Task description. Transcribe the part of the listing that opens with the line containing "Given: Choose the kube-node-lease namespace" and closes with the line containing "Action: point(326,531)", both ends included, with nothing else.

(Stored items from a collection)
....

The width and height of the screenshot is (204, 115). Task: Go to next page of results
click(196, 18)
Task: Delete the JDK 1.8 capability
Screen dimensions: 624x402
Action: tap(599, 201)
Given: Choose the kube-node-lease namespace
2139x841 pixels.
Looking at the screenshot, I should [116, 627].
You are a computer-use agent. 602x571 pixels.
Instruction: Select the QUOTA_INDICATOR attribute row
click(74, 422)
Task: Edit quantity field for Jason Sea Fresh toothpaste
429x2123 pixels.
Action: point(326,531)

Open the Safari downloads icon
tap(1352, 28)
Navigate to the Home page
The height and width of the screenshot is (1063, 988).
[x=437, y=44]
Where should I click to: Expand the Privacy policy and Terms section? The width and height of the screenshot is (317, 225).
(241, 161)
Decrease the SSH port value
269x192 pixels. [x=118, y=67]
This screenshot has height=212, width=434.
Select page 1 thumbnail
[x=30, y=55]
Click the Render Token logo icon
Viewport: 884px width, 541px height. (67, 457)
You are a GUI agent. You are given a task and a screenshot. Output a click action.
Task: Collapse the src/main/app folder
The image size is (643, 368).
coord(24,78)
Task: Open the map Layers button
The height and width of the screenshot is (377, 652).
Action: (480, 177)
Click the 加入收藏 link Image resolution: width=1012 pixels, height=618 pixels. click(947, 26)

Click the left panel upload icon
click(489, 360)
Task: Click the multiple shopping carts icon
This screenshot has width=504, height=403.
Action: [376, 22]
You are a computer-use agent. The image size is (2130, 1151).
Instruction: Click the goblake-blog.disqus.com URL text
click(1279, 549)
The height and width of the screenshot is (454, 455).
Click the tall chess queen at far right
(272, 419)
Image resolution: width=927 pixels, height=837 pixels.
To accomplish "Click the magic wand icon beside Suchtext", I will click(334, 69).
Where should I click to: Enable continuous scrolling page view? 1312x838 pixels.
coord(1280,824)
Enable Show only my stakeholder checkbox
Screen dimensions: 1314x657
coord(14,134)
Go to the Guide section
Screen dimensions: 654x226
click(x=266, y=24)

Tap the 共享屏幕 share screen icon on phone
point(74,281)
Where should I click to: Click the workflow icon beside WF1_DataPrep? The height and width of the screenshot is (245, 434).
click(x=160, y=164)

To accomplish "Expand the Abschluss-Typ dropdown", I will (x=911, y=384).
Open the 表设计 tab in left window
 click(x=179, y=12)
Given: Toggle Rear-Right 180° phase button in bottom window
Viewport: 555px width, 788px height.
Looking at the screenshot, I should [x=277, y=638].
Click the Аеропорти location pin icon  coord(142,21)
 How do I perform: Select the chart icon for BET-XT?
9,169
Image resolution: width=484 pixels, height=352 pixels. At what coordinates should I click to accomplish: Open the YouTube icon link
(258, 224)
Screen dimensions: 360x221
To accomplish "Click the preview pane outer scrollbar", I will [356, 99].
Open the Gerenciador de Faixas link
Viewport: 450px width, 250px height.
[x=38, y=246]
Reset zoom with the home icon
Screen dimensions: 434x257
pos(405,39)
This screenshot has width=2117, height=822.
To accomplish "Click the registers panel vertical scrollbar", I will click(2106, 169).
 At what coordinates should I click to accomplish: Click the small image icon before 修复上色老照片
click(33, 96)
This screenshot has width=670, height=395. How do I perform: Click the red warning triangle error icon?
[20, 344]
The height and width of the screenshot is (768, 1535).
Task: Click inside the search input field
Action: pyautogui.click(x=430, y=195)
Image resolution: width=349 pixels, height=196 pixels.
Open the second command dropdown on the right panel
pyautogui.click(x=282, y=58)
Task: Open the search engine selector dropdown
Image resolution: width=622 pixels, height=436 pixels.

....

Correct answer.
Given: Choose the kube-node-lease namespace
2139x841 pixels.
Looking at the screenshot, I should [116, 627].
You are a computer-use agent. 602x571 pixels.
Instruction: Select the QUOTA_INDICATOR attribute row
click(74, 422)
Task: Edit quantity field for Jason Sea Fresh toothpaste
429x2123 pixels.
Action: point(326,531)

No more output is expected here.